TO DO: Extract verbatim every line of the data from the one containing "Click the upper" down to the one containing "click(975, 302)", with both of those lines included.

MATERIAL TO PROCESS:
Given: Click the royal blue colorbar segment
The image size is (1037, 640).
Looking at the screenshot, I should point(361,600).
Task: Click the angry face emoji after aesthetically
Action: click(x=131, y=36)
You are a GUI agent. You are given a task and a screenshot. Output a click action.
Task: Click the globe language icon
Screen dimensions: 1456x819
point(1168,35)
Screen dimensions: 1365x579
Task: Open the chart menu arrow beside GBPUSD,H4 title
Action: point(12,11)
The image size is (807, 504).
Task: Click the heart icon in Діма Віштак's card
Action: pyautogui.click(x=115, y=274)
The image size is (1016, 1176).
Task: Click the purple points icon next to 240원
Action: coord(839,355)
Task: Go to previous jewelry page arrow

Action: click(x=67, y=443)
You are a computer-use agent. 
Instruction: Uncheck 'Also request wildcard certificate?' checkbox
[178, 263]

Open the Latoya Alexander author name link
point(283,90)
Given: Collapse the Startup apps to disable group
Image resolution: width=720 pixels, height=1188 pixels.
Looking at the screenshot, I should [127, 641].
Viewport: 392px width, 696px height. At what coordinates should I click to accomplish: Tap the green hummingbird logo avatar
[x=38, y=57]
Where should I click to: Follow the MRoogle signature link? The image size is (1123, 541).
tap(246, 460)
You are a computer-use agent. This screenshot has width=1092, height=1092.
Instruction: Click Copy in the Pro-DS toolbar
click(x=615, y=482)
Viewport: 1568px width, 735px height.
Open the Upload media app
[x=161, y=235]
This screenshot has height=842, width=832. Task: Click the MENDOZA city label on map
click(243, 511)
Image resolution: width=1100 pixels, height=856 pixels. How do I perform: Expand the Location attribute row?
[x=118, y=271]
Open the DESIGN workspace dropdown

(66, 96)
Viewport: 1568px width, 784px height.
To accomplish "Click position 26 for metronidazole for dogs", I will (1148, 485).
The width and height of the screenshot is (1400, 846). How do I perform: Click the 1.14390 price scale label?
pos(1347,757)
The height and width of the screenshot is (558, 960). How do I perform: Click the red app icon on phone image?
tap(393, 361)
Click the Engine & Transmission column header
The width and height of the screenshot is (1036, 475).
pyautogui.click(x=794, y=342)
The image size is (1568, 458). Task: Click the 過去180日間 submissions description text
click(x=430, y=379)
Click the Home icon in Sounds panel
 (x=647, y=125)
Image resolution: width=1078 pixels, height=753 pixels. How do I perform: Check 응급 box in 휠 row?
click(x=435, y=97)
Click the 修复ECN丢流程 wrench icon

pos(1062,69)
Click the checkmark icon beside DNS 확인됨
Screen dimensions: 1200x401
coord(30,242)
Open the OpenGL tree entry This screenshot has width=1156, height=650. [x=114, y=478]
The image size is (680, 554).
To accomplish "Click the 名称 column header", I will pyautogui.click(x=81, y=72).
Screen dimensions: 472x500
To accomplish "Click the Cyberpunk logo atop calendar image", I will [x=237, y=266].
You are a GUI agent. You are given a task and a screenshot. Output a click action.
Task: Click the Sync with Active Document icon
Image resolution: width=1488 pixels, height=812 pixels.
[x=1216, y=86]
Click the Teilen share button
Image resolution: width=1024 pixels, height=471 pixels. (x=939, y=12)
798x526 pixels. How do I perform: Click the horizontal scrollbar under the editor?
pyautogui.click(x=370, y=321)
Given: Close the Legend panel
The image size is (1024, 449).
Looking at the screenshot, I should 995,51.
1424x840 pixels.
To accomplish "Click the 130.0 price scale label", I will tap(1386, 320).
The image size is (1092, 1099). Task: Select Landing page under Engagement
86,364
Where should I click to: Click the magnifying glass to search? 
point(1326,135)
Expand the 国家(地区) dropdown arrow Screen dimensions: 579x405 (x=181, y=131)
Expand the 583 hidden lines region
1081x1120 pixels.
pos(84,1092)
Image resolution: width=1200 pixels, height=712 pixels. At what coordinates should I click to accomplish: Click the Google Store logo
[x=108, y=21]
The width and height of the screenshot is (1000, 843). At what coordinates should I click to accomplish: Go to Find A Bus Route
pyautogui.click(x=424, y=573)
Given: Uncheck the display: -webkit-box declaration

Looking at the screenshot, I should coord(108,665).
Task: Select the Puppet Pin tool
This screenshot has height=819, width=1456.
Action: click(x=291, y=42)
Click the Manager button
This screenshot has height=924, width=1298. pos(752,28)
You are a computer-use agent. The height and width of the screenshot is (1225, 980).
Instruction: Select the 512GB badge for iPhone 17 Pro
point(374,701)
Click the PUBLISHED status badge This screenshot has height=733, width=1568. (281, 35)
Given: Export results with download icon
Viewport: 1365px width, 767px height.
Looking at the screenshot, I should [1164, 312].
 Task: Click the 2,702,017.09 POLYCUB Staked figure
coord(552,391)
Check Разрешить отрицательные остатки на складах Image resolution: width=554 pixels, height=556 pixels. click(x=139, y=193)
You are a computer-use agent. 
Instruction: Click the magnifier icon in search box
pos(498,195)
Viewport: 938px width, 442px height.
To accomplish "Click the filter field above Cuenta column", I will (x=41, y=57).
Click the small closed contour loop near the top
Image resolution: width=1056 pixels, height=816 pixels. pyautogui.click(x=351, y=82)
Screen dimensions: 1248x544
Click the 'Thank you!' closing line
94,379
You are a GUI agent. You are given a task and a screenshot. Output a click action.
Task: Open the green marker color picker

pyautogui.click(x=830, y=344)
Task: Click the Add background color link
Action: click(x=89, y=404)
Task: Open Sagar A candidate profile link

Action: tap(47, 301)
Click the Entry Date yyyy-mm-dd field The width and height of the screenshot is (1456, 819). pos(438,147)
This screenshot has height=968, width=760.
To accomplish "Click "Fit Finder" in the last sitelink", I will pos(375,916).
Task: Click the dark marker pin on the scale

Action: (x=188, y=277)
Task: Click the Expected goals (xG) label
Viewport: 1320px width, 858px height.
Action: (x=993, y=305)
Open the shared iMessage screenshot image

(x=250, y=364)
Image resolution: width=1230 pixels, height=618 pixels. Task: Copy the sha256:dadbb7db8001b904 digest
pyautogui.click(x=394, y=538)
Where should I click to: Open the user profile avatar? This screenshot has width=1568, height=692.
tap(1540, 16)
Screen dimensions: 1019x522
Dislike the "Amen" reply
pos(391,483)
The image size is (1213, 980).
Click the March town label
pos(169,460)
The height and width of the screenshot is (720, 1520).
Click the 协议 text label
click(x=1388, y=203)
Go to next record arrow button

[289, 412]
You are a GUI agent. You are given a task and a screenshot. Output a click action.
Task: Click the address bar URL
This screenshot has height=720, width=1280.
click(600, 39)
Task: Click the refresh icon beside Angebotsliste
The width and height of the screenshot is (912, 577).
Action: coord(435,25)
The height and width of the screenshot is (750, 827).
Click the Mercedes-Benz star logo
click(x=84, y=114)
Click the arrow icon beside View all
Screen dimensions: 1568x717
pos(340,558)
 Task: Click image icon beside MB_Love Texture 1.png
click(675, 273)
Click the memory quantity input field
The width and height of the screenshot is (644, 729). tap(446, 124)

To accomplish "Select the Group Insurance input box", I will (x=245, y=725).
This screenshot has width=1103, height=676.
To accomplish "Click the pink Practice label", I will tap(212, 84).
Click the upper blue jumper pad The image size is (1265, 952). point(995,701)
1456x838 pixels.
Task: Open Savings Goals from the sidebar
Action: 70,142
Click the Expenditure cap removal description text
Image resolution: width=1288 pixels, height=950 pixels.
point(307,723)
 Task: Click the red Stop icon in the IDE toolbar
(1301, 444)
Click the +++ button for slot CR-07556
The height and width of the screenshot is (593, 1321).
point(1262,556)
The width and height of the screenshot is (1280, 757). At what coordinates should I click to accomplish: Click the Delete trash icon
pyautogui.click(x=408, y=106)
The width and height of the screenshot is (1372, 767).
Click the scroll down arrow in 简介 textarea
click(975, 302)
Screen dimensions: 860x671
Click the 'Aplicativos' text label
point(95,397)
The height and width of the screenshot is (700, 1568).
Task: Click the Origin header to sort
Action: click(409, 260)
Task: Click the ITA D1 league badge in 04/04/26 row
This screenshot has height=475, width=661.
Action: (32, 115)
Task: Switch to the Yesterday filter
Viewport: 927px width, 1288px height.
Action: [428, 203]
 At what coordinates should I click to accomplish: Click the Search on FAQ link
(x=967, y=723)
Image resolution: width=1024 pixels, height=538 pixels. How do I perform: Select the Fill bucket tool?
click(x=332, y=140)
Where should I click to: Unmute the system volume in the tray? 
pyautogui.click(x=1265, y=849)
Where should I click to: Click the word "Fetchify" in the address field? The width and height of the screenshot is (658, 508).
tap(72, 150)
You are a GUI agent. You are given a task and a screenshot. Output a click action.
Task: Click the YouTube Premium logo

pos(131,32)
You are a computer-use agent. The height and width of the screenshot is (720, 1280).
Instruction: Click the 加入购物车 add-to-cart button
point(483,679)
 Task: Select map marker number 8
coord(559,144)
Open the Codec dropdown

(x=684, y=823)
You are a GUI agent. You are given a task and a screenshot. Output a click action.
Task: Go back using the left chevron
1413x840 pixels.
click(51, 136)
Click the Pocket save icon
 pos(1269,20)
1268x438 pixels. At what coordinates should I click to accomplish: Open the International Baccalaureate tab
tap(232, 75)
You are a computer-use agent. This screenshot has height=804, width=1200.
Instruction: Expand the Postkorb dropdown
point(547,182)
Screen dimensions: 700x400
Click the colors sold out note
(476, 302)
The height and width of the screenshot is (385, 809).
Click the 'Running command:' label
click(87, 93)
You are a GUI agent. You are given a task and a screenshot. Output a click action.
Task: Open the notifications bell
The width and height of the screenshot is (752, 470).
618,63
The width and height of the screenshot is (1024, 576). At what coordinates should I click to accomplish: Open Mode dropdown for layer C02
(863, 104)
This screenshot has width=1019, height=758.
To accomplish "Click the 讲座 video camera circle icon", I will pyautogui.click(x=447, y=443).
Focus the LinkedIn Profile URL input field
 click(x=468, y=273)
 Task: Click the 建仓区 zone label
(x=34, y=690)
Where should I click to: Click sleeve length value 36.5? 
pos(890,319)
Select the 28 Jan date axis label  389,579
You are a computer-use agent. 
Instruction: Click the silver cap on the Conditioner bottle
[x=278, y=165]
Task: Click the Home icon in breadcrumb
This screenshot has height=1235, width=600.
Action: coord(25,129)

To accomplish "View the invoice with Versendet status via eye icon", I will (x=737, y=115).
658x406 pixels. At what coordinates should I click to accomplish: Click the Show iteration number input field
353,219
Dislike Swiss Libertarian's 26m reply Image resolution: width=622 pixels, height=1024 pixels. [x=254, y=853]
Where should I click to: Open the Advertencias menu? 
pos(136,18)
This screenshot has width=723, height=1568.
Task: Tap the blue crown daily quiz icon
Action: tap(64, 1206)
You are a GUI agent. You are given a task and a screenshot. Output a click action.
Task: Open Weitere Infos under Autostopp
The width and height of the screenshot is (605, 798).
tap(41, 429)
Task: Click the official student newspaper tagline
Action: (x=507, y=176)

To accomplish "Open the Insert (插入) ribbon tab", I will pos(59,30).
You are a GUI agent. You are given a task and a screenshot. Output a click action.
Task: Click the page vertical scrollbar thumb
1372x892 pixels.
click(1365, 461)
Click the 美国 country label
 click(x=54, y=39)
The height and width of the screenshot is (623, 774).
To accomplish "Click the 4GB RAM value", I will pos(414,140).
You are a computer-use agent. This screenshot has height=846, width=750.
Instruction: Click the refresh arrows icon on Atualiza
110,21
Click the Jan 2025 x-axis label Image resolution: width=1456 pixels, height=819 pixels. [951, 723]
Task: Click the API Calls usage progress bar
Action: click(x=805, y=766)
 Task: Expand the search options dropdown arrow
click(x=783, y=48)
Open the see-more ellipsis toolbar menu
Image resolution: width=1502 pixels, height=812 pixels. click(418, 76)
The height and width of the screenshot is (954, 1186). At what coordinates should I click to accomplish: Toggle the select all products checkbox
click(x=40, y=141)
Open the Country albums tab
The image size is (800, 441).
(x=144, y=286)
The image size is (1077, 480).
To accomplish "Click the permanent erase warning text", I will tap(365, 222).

WORKED ANSWER:
Click the upper blue jumper pad The image size is (1265, 952). point(995,701)
1456x838 pixels.
Task: Open Savings Goals from the sidebar
Action: 70,142
Click the Expenditure cap removal description text
Image resolution: width=1288 pixels, height=950 pixels.
point(307,723)
 Task: Click the red Stop icon in the IDE toolbar
(1301, 444)
Click the +++ button for slot CR-07556
The height and width of the screenshot is (593, 1321).
point(1262,556)
The width and height of the screenshot is (1280, 757). At what coordinates should I click to accomplish: Click the Delete trash icon
pyautogui.click(x=408, y=106)
The width and height of the screenshot is (1372, 767).
Click the scroll down arrow in 简介 textarea
click(975, 302)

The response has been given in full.